Caso queira notificar queixas técnicas e eventos adversos, informe o número do Alerta 3156 no texto da notificação ao utilizar os canais abaixo:

Notivisa: Notificações de eventos adversos (EA) e queixas técnicas (QT) para produtos sujeitos à Vigilância Sanitária devem ser feitos por meio do Sistema NOTIVISA (http://portal.anvisa.gov.br/notivisa). Para acessar o Sistema, é preciso se cadastrar e selecionar a opção Profissional de Saúde, se for um profissional liberal ou a opção Instituição/Entidade, se for um profissional de uma instituição/entidade.

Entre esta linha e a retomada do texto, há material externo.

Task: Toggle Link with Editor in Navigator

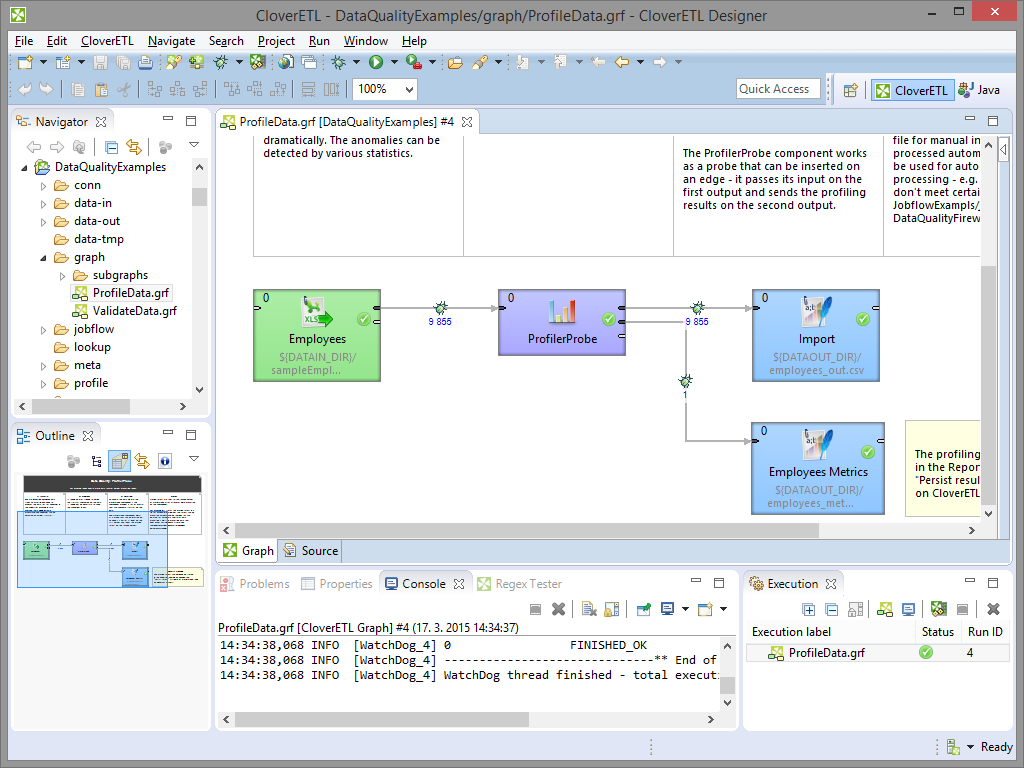Action: 133,147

Sistema de Tecnovigilância: Paciente ou cidadão pode notificar por meio do Sistema de Tecnovigilância/SISTEC acesso por meio do link <http://www.anvisa.gov.br/sistec/notificacaoavulsa/notificacaoavulsa1.asp>

Anexos:

Carta ao Cliente

Referências:

Informações Complementares:

 - Data de identificação do problema pela empresa: 08/01/2020

 - Data da entrada da notificação para a Anvisa: 06/02/2020

A empresa detentora do registro do produto afetado é responsável por contatar, oportunamente, seus clientes de modo a garantir a efetividade da Ação de Campo em curso.

Destaca-se a responsabilidade solidária da cadeia de distribuição e uso dos produtos para a saúde na manutenção de sua qualidade, segurança e eficácia, bem como da efetividade da Ação de Campo, expressa pela RDC 23/2012:

(...) Art. 2° Entende-se por detentor de registro de produto para a saúde o titular do registro/cadastro de produto para a saúde junto à Anvisa.

Parágrafo único. O detentor de registro, bem como os demais agentes envolvidos desde a produção até o uso do produto, ou descarte deste quando couber, são solidariamente responsáveis pela manutenção da qualidade, segurança e eficácia dos produtos para a saúde até o consumidor final.

Art. 12 Os distribuidores de produtos para a saúde devem encaminhar para o detentor de registro, em tempo hábil, o mapa de distribuição e outras informações solicitadas para a notificação e execução de ações de campo. (...)

OBS: O presente alerta poderá passar por um processo de atualização caso a Gerência de Tecnovigilância julgue necessário.